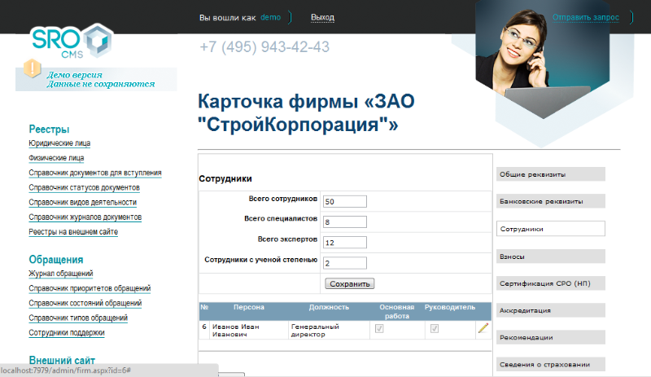Click the pencil edit icon in employee row
The image size is (651, 377).
(x=483, y=328)
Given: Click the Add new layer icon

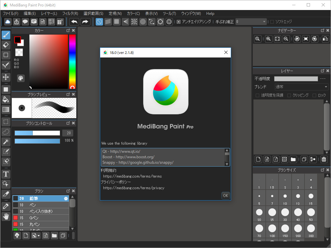Looking at the screenshot, I should click(x=259, y=159).
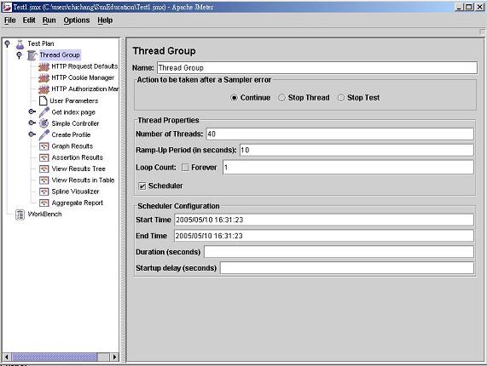Viewport: 487px width, 366px height.
Task: Open the Options menu
Action: pos(77,20)
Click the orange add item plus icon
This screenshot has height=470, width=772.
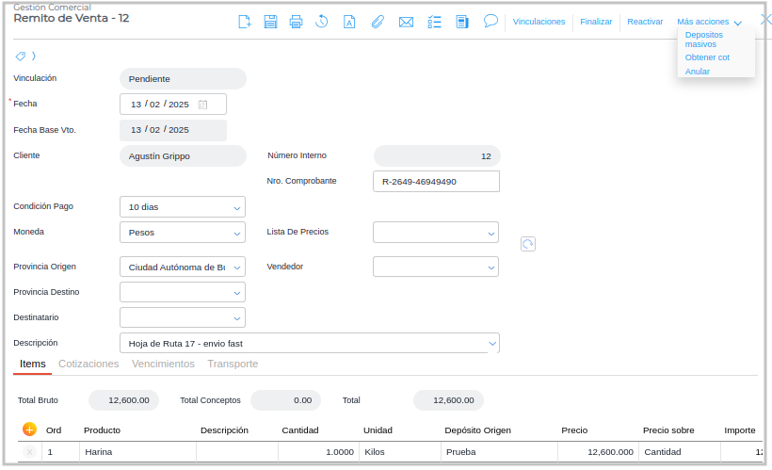29,429
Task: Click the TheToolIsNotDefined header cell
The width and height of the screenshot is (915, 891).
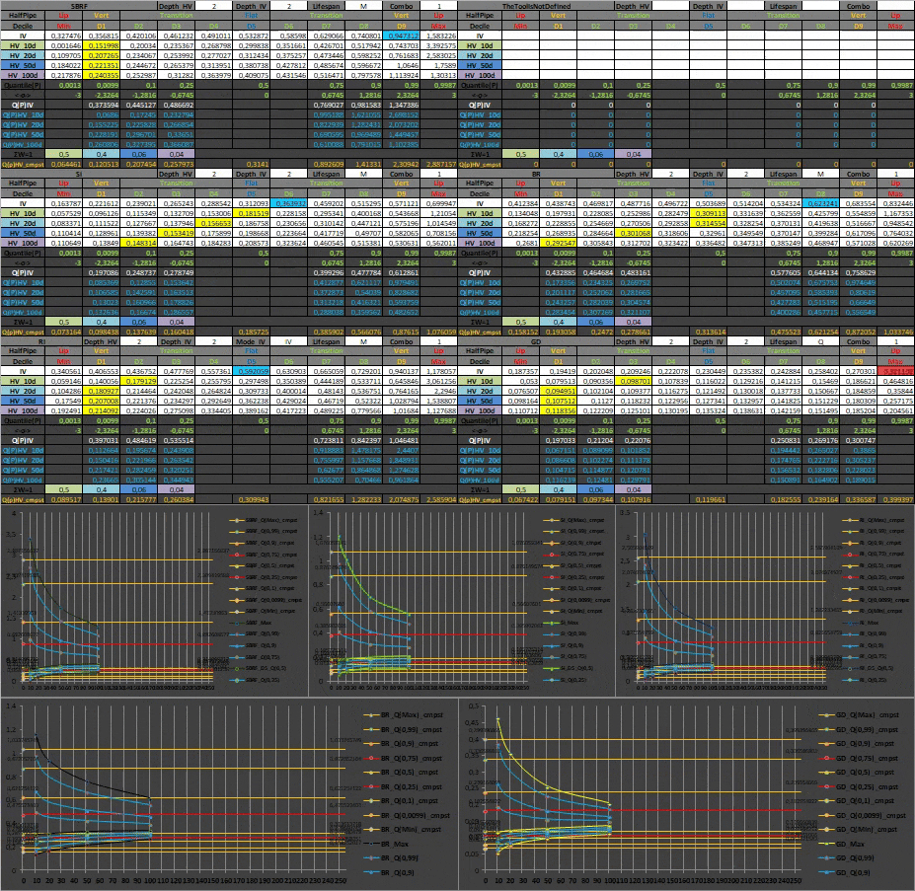Action: tap(536, 6)
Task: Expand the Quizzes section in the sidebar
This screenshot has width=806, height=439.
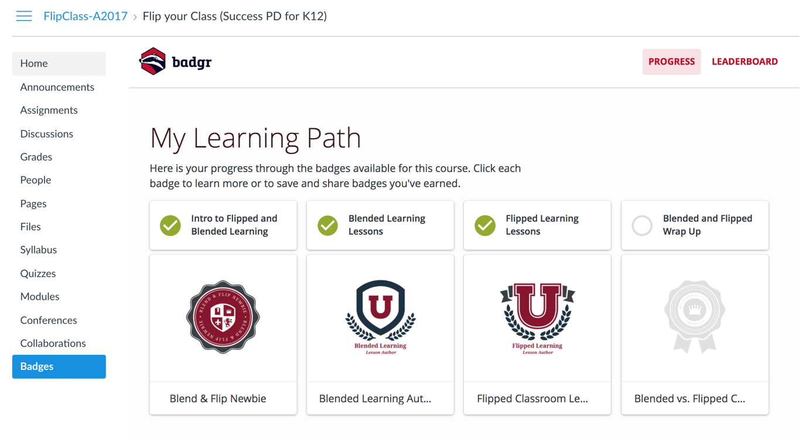Action: pyautogui.click(x=37, y=273)
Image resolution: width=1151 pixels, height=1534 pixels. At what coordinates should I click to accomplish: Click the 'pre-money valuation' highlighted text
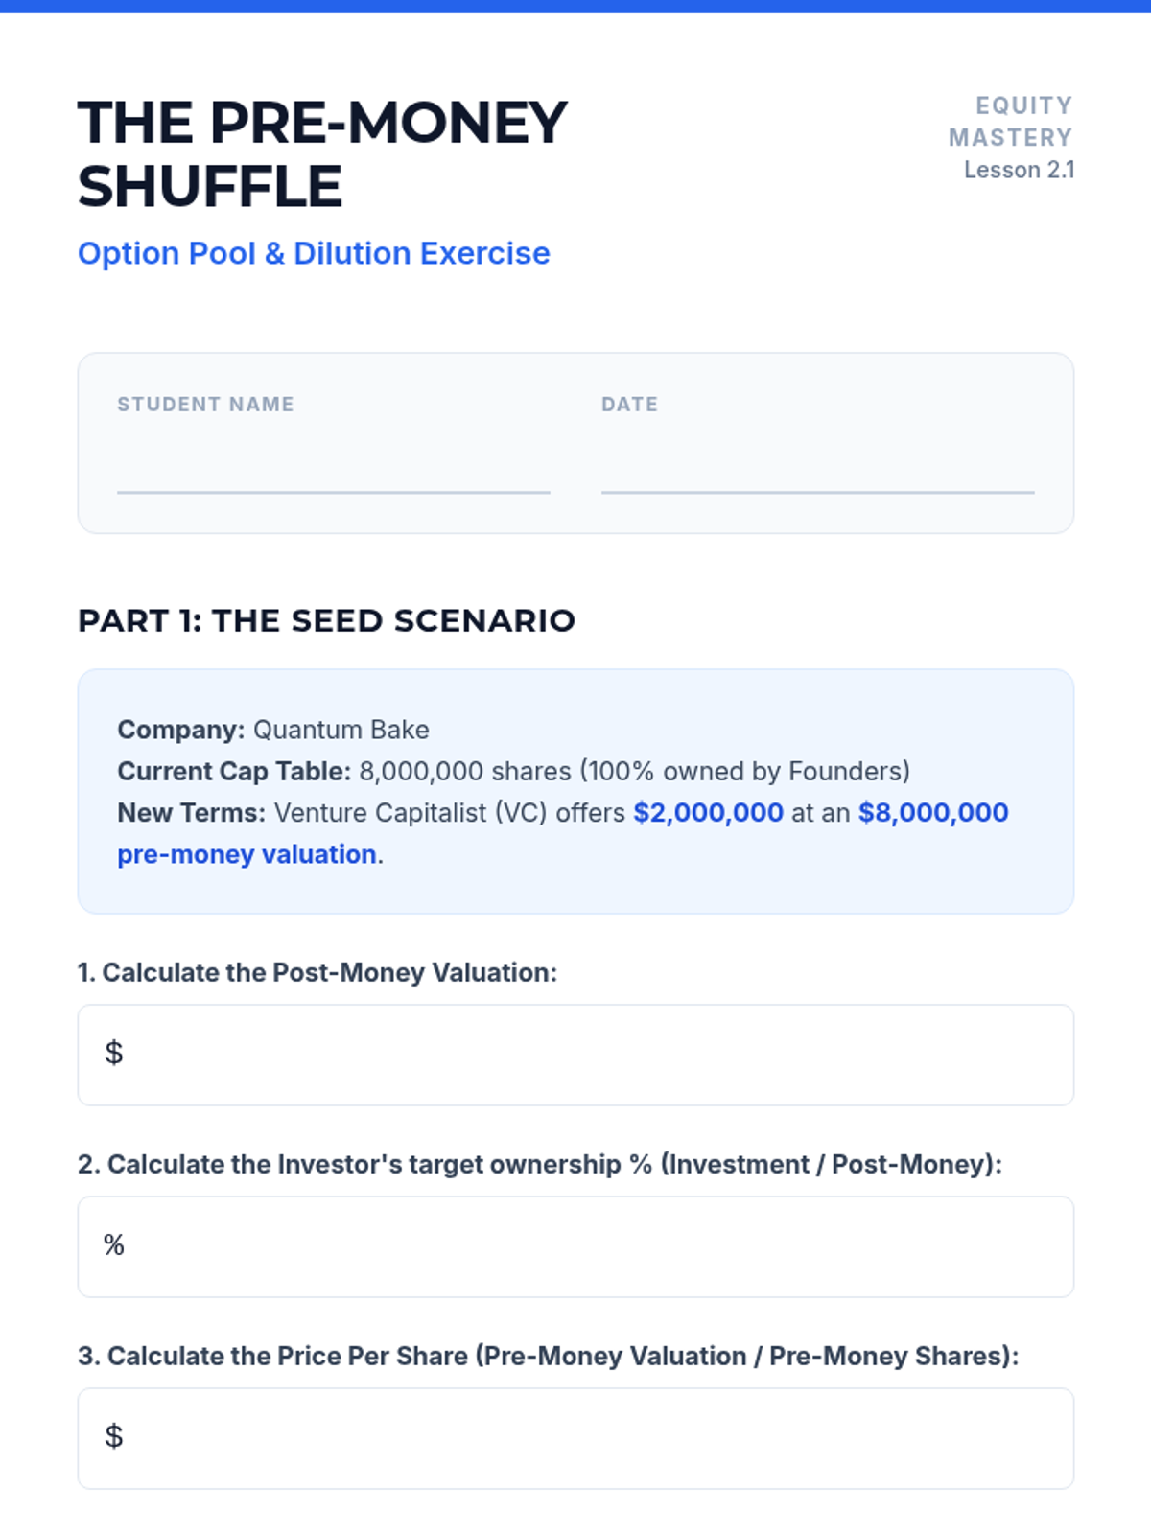[x=247, y=854]
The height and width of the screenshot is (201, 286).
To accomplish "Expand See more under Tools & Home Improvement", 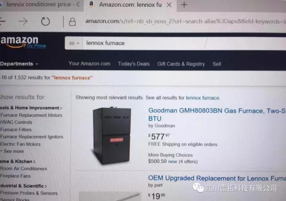I will (x=12, y=151).
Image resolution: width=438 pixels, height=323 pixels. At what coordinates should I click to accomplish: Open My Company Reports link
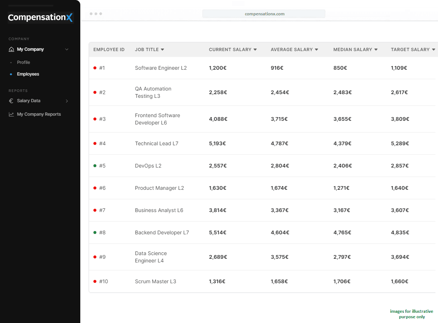[x=39, y=114]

→ Your goal: What is needed is an exact copy of the lines above, from the one holding "Task: Expand the" down to the one holding "The height and", with those two included and the pictures left out.

→ Answer to this task:
Task: Expand the Quizzes section in the sidebar
This screenshot has width=806, height=439.
Action: pyautogui.click(x=37, y=273)
Image resolution: width=1151 pixels, height=1534 pixels. At what coordinates should I click to accomplish: Click the 'pre-money valuation' highlighted text
[x=247, y=854]
The height and width of the screenshot is (201, 286).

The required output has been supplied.